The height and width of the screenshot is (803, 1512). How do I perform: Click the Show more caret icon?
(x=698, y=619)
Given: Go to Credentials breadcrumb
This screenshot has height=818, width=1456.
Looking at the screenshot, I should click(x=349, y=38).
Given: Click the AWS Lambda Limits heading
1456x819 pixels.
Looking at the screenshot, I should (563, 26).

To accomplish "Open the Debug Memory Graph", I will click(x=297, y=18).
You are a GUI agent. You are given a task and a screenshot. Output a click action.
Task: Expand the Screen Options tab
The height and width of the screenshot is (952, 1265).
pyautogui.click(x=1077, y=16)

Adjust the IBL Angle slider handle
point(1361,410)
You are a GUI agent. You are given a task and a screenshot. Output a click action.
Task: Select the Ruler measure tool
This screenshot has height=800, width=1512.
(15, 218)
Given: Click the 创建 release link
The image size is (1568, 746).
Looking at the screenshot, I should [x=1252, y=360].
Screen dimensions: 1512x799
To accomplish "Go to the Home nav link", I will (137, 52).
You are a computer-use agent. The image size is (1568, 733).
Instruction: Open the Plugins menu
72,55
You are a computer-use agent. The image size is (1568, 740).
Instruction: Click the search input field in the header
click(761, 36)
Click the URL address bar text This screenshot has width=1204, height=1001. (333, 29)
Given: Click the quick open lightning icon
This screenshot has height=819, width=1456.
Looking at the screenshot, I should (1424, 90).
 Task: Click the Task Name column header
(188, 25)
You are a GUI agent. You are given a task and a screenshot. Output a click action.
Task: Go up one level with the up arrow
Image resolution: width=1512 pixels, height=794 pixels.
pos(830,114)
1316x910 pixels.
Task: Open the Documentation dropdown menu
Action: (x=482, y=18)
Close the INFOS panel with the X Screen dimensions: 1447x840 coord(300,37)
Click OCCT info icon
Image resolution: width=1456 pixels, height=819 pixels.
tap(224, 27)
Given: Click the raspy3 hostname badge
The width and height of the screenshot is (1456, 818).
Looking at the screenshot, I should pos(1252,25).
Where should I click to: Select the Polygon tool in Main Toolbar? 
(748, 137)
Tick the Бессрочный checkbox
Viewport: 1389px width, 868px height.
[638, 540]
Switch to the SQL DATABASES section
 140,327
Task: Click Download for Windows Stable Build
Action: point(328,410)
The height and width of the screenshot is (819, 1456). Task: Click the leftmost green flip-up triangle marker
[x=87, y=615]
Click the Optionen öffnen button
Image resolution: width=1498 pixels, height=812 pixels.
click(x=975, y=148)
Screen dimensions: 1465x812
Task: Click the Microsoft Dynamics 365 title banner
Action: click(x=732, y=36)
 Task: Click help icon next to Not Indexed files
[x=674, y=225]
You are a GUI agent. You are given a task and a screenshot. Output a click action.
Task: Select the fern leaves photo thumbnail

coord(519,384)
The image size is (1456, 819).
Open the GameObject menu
══════════
=== Instructions to follow ===
I need each line from the listing where the word "will" occurs.

=== Answer to the problem ===
To accomplish "Open the Debug Memory Graph", I will click(x=297, y=18).
To accomplish "Go to the Home nav link", I will (137, 52).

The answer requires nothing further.